I am happy for gay people, if marriage is what they want.
TDale313
(7,822 posts)And I'm just thrilled by this decision. Thrilled for lesbian and gay coupled I know who will be free to marry now, but more importantly, because- the institution of marriage aside, I think this is a huge step in reaffirming the full citizenship and personhood of lgbt Americans. It's not, to me, about placing married people over single people (although I get where it can feel that way) but about making sure certain people in our society are no longer second class citizens- and that's a good.
suegeo
(2,828 posts)I like the "reaffirming the full citizenship and personhood" statement you made, and all.
It's just the quotes from Justice Kennedy that the article's author cites do sting and place married people over single people.
I'm not going to make a passionate embrace of a very traditional and conservative institution.
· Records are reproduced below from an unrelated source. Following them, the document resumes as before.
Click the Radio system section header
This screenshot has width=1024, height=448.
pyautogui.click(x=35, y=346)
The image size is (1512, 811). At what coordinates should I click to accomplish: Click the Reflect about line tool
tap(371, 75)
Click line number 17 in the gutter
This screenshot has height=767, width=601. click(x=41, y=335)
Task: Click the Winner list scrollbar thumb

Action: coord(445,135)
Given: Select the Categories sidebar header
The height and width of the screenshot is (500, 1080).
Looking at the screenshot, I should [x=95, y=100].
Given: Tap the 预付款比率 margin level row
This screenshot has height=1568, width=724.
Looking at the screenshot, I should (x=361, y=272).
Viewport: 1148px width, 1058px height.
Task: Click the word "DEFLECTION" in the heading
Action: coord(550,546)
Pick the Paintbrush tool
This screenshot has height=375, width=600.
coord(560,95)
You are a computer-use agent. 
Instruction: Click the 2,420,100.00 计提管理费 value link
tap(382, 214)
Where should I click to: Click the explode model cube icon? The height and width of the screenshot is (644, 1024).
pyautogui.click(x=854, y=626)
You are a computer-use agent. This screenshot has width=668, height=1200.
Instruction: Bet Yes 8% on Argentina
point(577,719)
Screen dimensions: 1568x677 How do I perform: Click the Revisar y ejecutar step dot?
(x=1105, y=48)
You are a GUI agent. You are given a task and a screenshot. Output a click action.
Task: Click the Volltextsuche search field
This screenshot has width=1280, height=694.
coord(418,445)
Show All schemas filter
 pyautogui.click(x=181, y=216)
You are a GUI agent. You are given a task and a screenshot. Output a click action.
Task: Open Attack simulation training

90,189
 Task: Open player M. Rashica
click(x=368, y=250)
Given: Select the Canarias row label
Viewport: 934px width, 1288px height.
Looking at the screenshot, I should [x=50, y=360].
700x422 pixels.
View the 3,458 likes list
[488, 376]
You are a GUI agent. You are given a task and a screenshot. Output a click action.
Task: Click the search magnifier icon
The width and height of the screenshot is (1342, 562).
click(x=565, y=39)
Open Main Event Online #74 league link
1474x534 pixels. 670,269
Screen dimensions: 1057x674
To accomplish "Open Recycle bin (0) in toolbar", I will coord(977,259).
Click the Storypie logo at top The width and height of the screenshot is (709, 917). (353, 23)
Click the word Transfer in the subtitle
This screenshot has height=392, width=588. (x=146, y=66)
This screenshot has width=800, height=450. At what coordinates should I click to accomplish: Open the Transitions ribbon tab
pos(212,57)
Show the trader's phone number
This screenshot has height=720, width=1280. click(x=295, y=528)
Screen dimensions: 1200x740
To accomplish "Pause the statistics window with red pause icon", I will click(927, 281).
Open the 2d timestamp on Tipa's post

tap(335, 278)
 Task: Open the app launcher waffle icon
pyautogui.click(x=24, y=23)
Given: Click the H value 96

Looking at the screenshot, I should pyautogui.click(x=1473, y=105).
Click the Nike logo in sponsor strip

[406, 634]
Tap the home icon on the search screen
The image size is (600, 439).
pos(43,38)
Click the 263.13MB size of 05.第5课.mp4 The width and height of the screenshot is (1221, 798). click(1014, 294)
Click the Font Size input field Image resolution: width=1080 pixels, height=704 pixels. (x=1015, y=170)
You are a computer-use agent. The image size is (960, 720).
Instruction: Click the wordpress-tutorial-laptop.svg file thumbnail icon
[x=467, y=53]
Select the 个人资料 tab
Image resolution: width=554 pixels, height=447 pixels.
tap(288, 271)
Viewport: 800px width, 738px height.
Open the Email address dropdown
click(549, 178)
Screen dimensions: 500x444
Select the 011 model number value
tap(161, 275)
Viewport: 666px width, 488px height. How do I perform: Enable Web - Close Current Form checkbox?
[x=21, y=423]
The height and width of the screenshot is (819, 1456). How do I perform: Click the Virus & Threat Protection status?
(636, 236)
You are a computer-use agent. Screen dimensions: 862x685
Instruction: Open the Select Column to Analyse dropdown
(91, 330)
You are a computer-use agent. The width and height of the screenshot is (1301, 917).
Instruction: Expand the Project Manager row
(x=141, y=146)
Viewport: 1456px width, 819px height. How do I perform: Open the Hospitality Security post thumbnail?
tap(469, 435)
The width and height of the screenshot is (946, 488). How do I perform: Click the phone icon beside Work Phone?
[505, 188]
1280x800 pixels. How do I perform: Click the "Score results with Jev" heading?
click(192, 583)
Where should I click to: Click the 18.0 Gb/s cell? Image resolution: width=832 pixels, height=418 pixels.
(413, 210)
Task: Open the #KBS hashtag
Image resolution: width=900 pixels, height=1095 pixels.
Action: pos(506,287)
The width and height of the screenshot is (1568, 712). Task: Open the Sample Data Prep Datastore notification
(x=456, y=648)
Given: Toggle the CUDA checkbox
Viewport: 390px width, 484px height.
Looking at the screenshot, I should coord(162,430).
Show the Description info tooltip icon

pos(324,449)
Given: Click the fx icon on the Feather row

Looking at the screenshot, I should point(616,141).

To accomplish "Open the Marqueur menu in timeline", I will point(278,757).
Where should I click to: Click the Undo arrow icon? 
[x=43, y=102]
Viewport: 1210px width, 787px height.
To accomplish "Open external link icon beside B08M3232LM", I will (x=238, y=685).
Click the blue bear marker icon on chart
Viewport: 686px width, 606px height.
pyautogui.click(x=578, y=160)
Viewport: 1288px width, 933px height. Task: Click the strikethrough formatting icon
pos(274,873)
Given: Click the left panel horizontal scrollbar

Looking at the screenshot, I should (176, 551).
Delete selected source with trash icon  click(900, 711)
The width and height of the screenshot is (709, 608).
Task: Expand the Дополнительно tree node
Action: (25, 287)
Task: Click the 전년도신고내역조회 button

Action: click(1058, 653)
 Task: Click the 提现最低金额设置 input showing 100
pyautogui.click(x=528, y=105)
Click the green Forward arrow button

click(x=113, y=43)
It's nothing that I have against the gays, I'm just not that into marriage.
It's an institution that does not offer much that's positive to women. And in fact, an institution that has harmed women pretty much throughout its history.
TDale313
(7,822 posts)In which society, and our government, leave behind single people, especially women. Lots of benefits afforded to married couples and incentives and pressures to pair off- I get that. And I think we should push back against that. But a couple thoughts. Some of the parts of marriage that have traditionally been most harmful to women (and men, btw) have to do with traditional gender roles that this ruling, and current changes in how people see marriage, can actually help change. And, while I don't personally feel the drive, I can be happy for people who do want to make and celebrate a loving committment to each other. Especially couples like my two friends who have been together for decades but who will now have the security of knowing that their siblings will no longer have more legal rights and recognized relationship than they do to each other.
DURHAM D
(32,836 posts)for two reasons.
One: I am not married, and although I am beyond delighted that my gay brothers and sisters can now marry, I felt my life had been "othered" or shamed.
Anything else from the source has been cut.